A crucial component of the app I’m developing for Science Hack Day 2010 involves annotation of XML+MathML documents directly in the browser. The ultimate goal of annotation is to provide enough metadata in the document to fully and accurately describe it’s contents. In particular this means each document should have metadata about the various sections within it, the types of section (definitions, lemmas, theorems, proofs, &c.), the proof technique(s) used and a statement about whether or not the conclusion of the proof actually holds given the arguemnts used. It’s important to be clear about the level of details I’m aiming to capture: I just want to markup technique names and not their constituent steps.
There are actually two types of annotation I will need to support:
- RDF Metadata Annoations
- OWL Ontology Building Annotations
In the first case a user marks up a document with rdf metadata to describe the proof techniques the author has used based on a currently known description of that technique form the proof techniques ontology and in the latter case the user marks up the document to indicate the salient parts of a technique an author has used, usually when a new technique is encountered for which there is no adequate description in the current ontology.

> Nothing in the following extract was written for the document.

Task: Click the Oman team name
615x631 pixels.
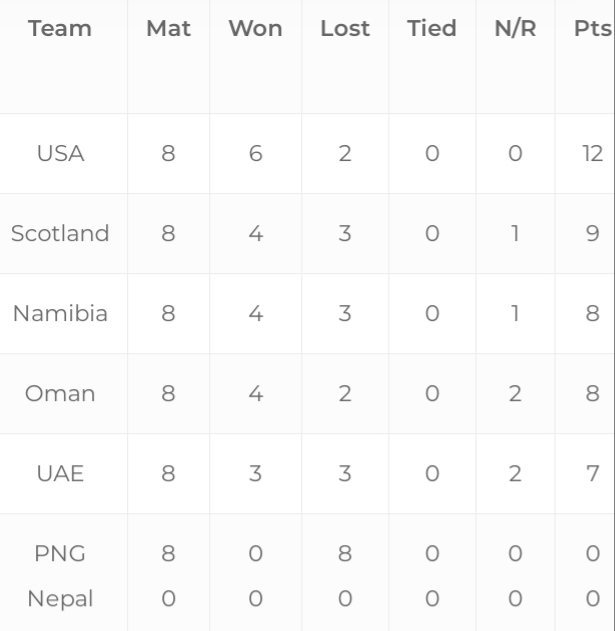Action: click(60, 394)

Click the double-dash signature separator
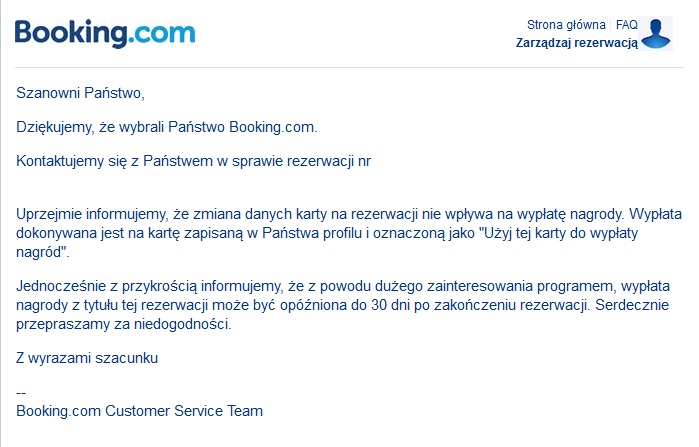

In both cases it’s important that a user should be able to select any arbitrary subset of the document, i.e. not just those segmented by the pre-existing tags supplied by the original document author. For example, the document might contain a large paragraph of text containing several distinct lines of argument but without any XHTML markup within it.
Tyring to get my head around annotations consumed a large proportion of my time at HackCamp last week and so over the last few days I’ve done quite a bit of research about various frameworks that might be useful for this project. A good overview of semantic web annotations can be found here. An important note from that article is that annotation is the most labour intensive part of the the process and so without an effective collaboration space and the tools to make it work it can become a bottleneck in the system. For this reason I feel it’s crucial that users should be able to do annotations in the browser without needing to install any third party program of add-on.
Another issue raised in that article is about storage of annotations. Given the end goal of annotations stated at the start of this blog post there are several ways of achiving this. This means I should design my system in such a way that it will accommodate any other (hopefully more effective) way of adding metadata as the system evolves. For now however I have made the design decision that the system will not be automated but will crowdsource these annotations by allowing per-user annotations for each document in the system. The alternative would be a wiki-style set of annotations, i.e. each page would have a single (current) set of annotations which would be version-controlled. The advantage of my proposed scheme is that one can determine whether of not a particular theorem or lemma was validly proved by a majority vote rather than a single continuously flip-flopping flag in the current annotation for that section.
This implies a seperation of the annotations from the document, although certains views of the document (such as the set of annotations from a specific user) will be served from database with inline RDFa by applying various queries and style sheets to the underlying data. From this point of view the Annotea Protocol is ideal as a basis for storage of annotations in this project.
I have yet to come across an implementation of an Annotea-compliant anotation server I can deploy locally (though there is the W3C test server) so this is potentially something I’ll have to build myself. In contrast, there are many examples of semantic web annotation clients. A list of these implementations can be found here and I shall describe below some of the more interesting ones.
At the heart of the Annotea protocol are the annotaions themselves which are described using RDF and XPointer. XPointer is a crucial technology for the sorts of free-form annotations I’m looking to build into my app since they allow capture these positional specifications very well. (For instance, compare with the JISC-funded RDF-based annotation system Caboto which appears to only allow Delicious-style whole page annotations.) Thus to build a client it must have some form of access to information that allows it to specify positions using XPointer.
I now briefly described some of the systems that didn’t make the cut. Amaya has native support for Annotea-compliant anotation servers and XPointer but is a stand-alone package. Similarly OntoMat-Annotizer is another Java-based web browser that provides annotation support focussed on Ontologies specifically. One framework whose aims are very close my ones for this project is sClippy. However their implementation is an Eclipse plugin for which no source has been released. Also their annotations are inline with the text being annotated and not in a seperate Annotea-compliant database.
- COHSE Annotator is for Microsoft Internet Explorer. Includes an example annotations server, although it’s not clear to what extent it supports Annotea.
- Annozilla Firefox add-on supports the Annotea protocol and builds upon XPointerLib.
- Yawas (Yet Another Web Annotations System) is an add-on for Firefox/Chrome that uses Google Bookmarks as an annotation server.
- The Semantic Web Widget Library includes an annotator example. The author’s (Jim Hollenbach’s) approach to the annotator is described in his thesis, which was recently submitted. As such the code is rather difficult to work with a present although there is some documentation available. Annotation storage is to a custom annoation server since the aim was to try out certain security features.
One other possibility is to fake XPointers by being less precise, given a user selection, about the range selected. This could be implemented in several browsers using the DOM Range capability together with broweser intereaction objects.
The survey article I talked aout above goes on to talk about ontology evolution (i.e. version control for ontologies) and as I’ve indicated above the ability to identify new proof techniques and add them to the onotlogy is a fundamtal part of the system therefore in a later blog post I shall describe ways of doing version control for ontologies.